Additionally, fraud and duplication is a contractor or federal employee’s paycheck — and nobody knows better than Congress the power of the Big Business and union lobbies.
Lankford says that even when the government tries to plug the spigot of federal health care mismanagement, its methods are ineffective. According to the senator, “They say, ‘We’ve got a $100 billion-plus going out the door that we’re not sure if it’s correct. It may be waste, so let’s just shrink the reimbursement to providers, let’s shrink it to hospitals, let’s continue to put the squeeze on rural hospitals, and we’ll just make it up in other places, rather than trying to figure out how to do this correctly, in going after the fraud.'”
“Even the fraud programs they have in place,” he continues, citing the RAC Audits of hospitals, “are a horrible process of actually managing fraud. They will have an outside contractor go in and look at the bills for a hospital, and they’ll pull a bunch of them, and say, ‘We think some of these are fraud, a certain percentage of these we pulled we think are fraudulent, so we’ll just extrapolate that on all of your payments, and a certain percentage we’ll pull back.'”

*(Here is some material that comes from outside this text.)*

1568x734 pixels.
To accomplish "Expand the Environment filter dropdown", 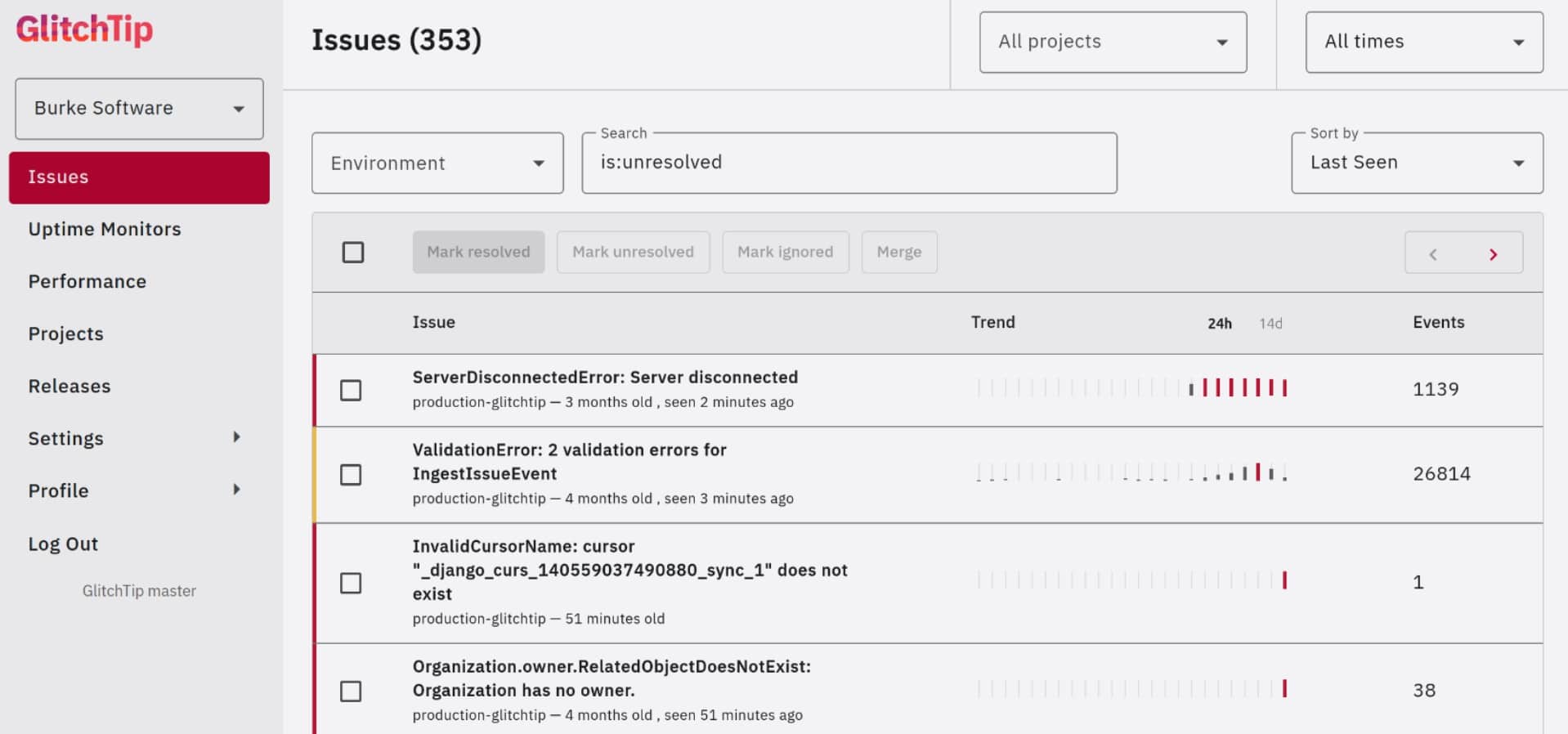I will [437, 163].
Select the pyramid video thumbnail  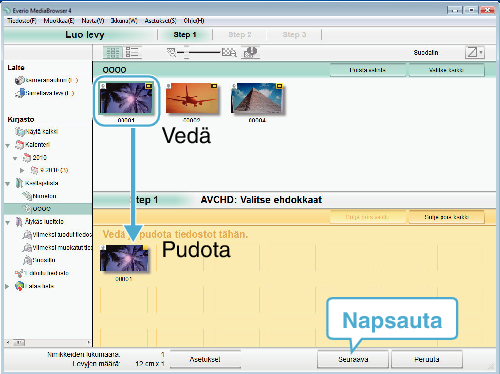pyautogui.click(x=257, y=99)
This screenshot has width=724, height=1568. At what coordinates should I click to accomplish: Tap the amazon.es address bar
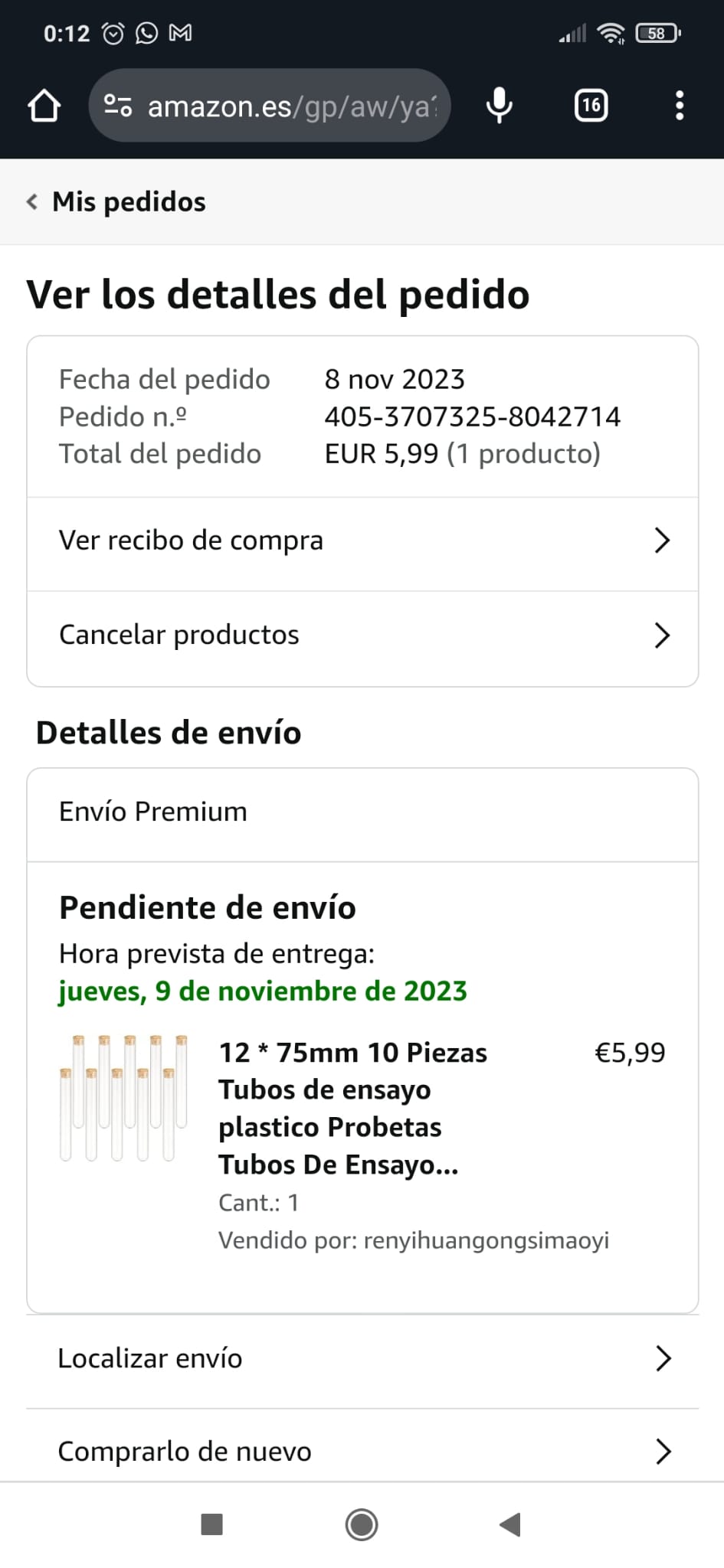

“Well, that’s not actually fraud,” Lankford stated emphatically. “They may be capturing a paperwork error, or someone didn’t sign it in the right spot. There were a whole group of paperwork that was pulled in one of our Oklahoma hospitals, and simply the doctor didn’t put the date on it. They had signed it, done everything else. So they considered it fraudulent — [but] that’s a paperwork error, so even their fraud systems are horrible [and] make the doctors and hospitals play the bad guy rather than actually going after the fraudulent systems.”